DAYSINYEAR Function (LibreOffice Calc)
The DAYSINYEAR function returns the number of days in the year of a given date. It automatically accounts for leap years and is essential for annualized calculations, prorating, validation, and date logic.
Compatibility
▾| Excel | ✖ |
| Gnumeric | ✔ |
| Google_sheets | ✖ |
| Libreoffice | ✔ |
| Numbers | ✖ |
| Onlyoffice | ✔ |
| Openoffice | ✖ |
| Wps | ✔ |
| Zoho | ✔ |
What the DAYSINYEAR Function Does ▾
- Returns 365 or 366 depending on the year
- Automatically detects leap years
- Works with dates, datetimes, and serial numbers
- Ideal for prorating, annualized metrics, and validation
It is designed to be accurate, simple, and essential for year‑based logic.
Syntax ▾
DAYSINYEAR(date_value)
Arguments
- date_value:
A date, datetime, or serial number representing a date.
Basic Examples ▾
Days in 2024 (leap year)
=DAYSINYEAR("2024-03-15")
Returns 366.
Days in 2023 (non‑leap year)
=DAYSINYEAR("2023-02-10")
Returns 365.
Using a cell reference
=DAYSINYEAR(A1)
Advanced Examples ▾
Days in the current year
=DAYSINYEAR(TODAY())
Days in next year
=DAYSINYEAR(DATE(YEAR(TODAY())+1;1;1))
Days in year from text using DATEVALUE
=DAYSINYEAR(DATEVALUE(A1))
Days in year from imported CSV timestamp
=DAYSINYEAR(DATEVALUE(LEFT(A1;10)))
Days in year from Excel serial date stored as text
=DAYSINYEAR(DATE(1899;12;30)+VALUE(A1))
Determine if a year is a leap year
=DAYSINYEAR(A1)=366
Build a label like “2024 has 366 days”
=YEAR(A1) & " has " & DAYSINYEAR(A1) & " days"

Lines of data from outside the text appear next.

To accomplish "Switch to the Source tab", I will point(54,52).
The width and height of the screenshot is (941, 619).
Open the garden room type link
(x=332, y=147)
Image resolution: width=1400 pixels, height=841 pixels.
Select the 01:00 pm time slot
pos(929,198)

Annualized rate calculation
=Amount / DAYSINYEAR(A1)
Prorate a yearly cost
=AnnualCost / DAYSINYEAR(A1) * DaysUsed
Edge Cases and Behavior Details ▾
DAYSINYEAR returns 365 or 366
Accepts:
- Real dates
- Serial numbers
- DATEVALUE outputs
- ISO date strings
Invalid text → Err:502
DAYSINYEAR ignores:
- Time components
- Timezones
- Seconds/milliseconds
DAYSINYEAR of a number < 1 → Err:502
(Serial numbers must represent valid dates)

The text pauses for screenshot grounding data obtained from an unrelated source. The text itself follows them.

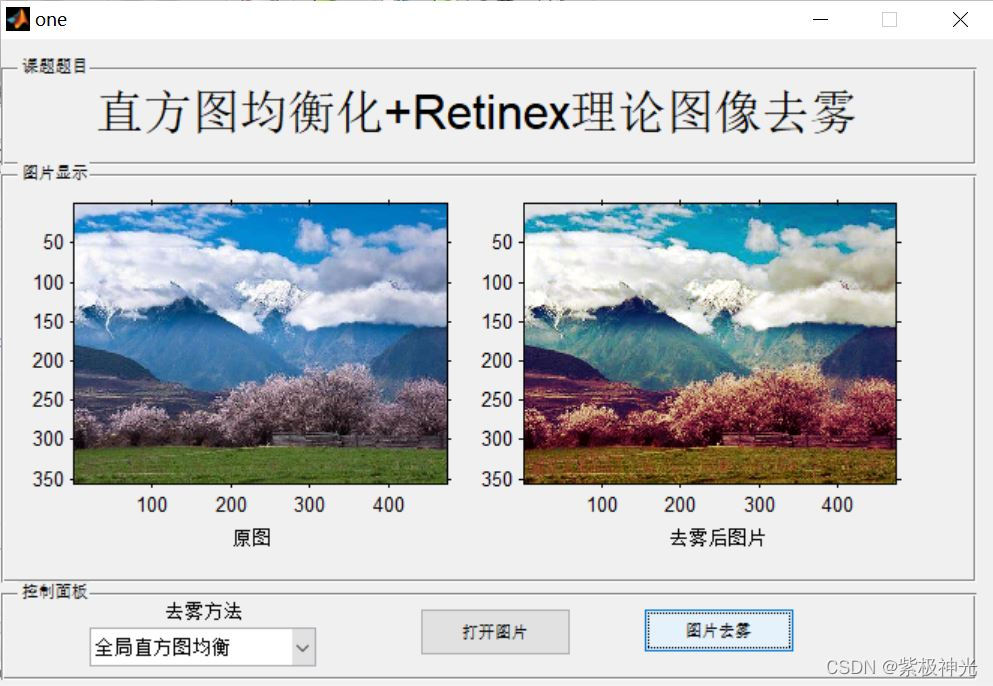Screen dimensions: 993x686
Task: Click the MATLAB application icon in title bar
Action: click(16, 18)
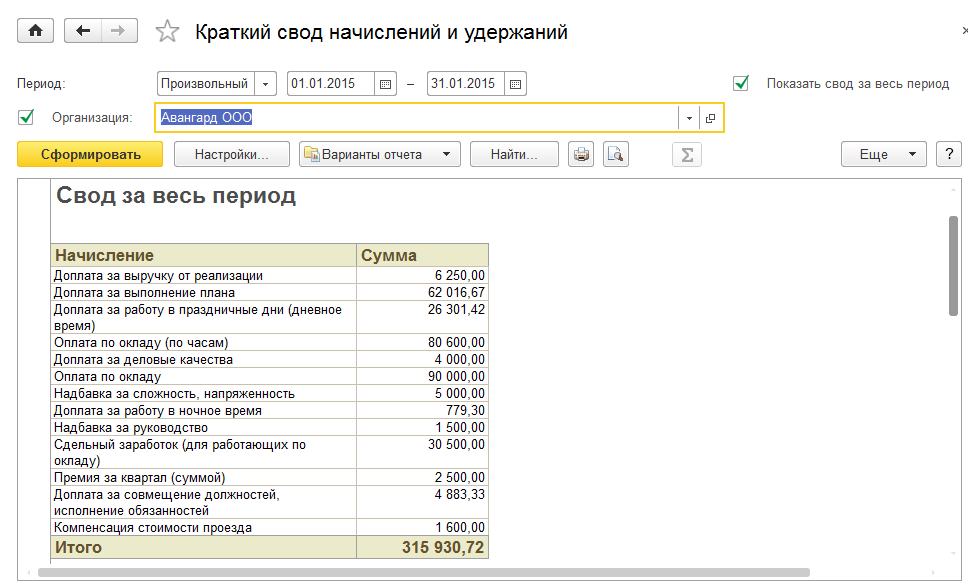Open the Авангард ООО organization form
Screen dimensions: 968x584
[x=710, y=118]
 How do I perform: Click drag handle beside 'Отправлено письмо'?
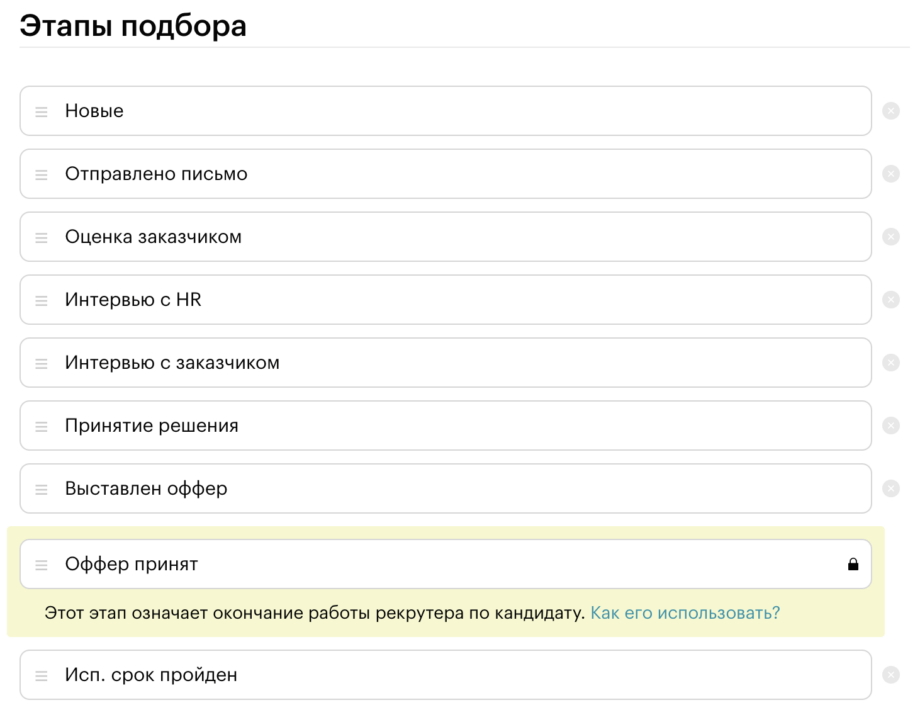[42, 175]
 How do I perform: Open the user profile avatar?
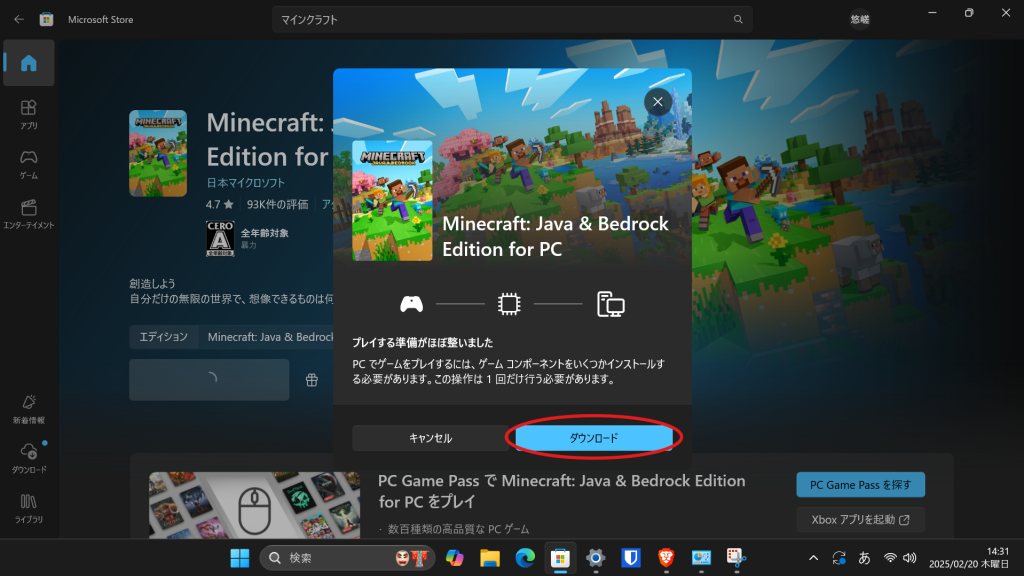[859, 19]
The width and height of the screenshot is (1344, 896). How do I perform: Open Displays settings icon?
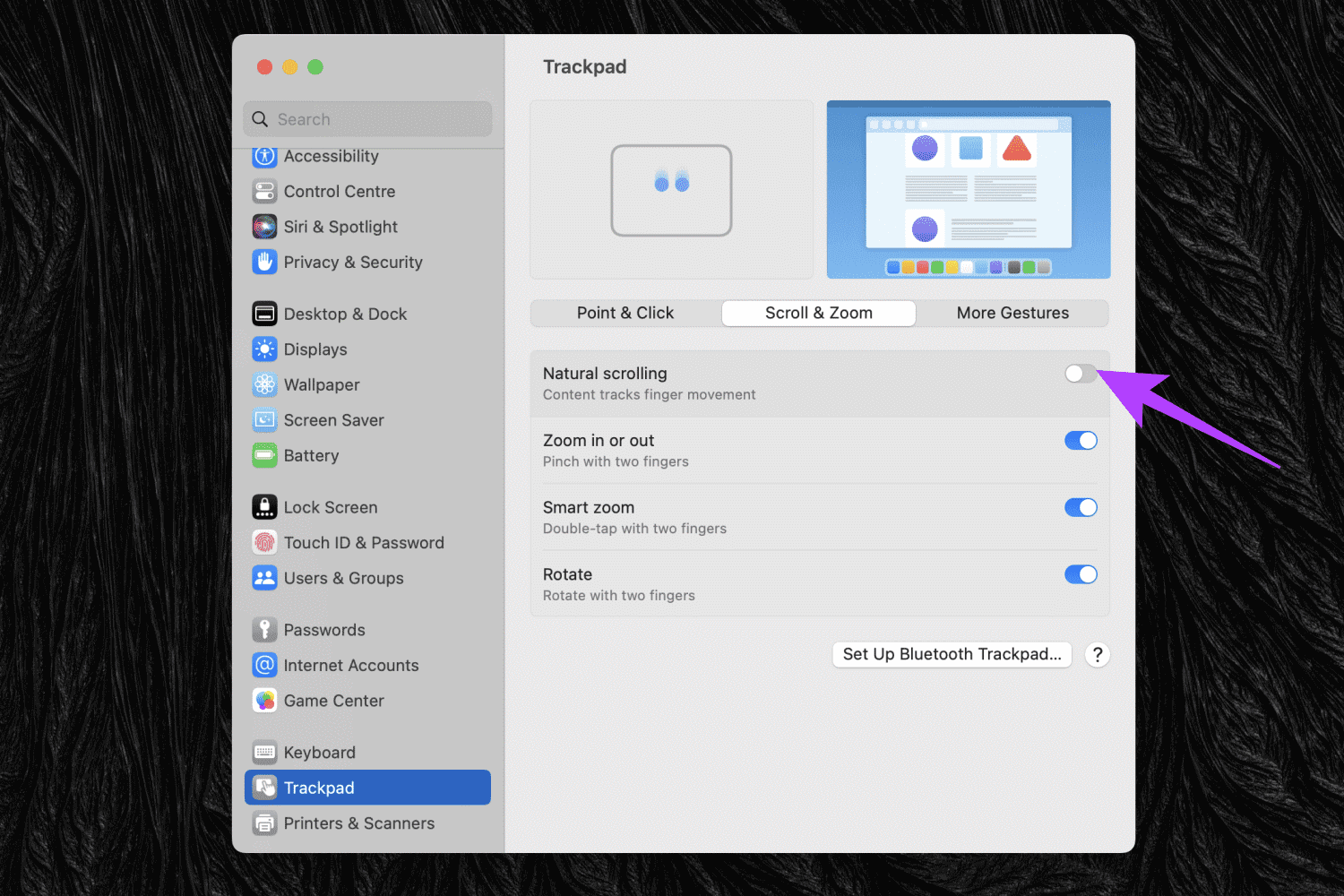point(264,349)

DAYSINYEAR of an error → error propagates
Leap‑year logic is fully automatic
A year is leap if:
- divisible by 4
- except divisible by 100
- unless divisible by 400
Common Errors and Fixes ▾
Err:502 — Invalid argument
Cause:
- Text not recognized as a date
- Negative serial numbers
- Non-numeric values
Fix:
- Wrap with DATEVALUE
- Clean text with TRIM or SUBSTITUTE
Wrong year due to locale parsing
Fix:
- Convert to ISO format before DATEVALUE
Unexpected result from serial numbers
Cause:
- Imported values represent days since epoch
Fix:
- Convert with DATE(1899;12;30)+VALUE(A1)
Best Practices ▾
- Use DAYSINYEAR for prorating and annualized metrics
- Normalize text dates with DATEVALUE
- Use DAYSINYEAR with YEARFRAC for precise calculations
- Use DAYSINYEAR to detect leap years
- Use DAYSINYEAR for validation and calendar logic
DAYSINYEAR is your year‑length engine — perfect for prorating, annualized calculations, leap‑year detection, and any workflow that depends on knowing exactly how many days a year contains.
Related Patterns and Alternatives ▾
- Use DAYSINMONTH for month lengths
- Use YEAR for extracting the year
- Use DATEVALUE for text conversion
- Use YEARFRAC for fractional year calculations
- Use TODAY for dynamic values
By mastering DAYSINYEAR and its companion functions, you can build powerful, reliable, and fully dynamic date‑driven workflows in LibreOffice Calc.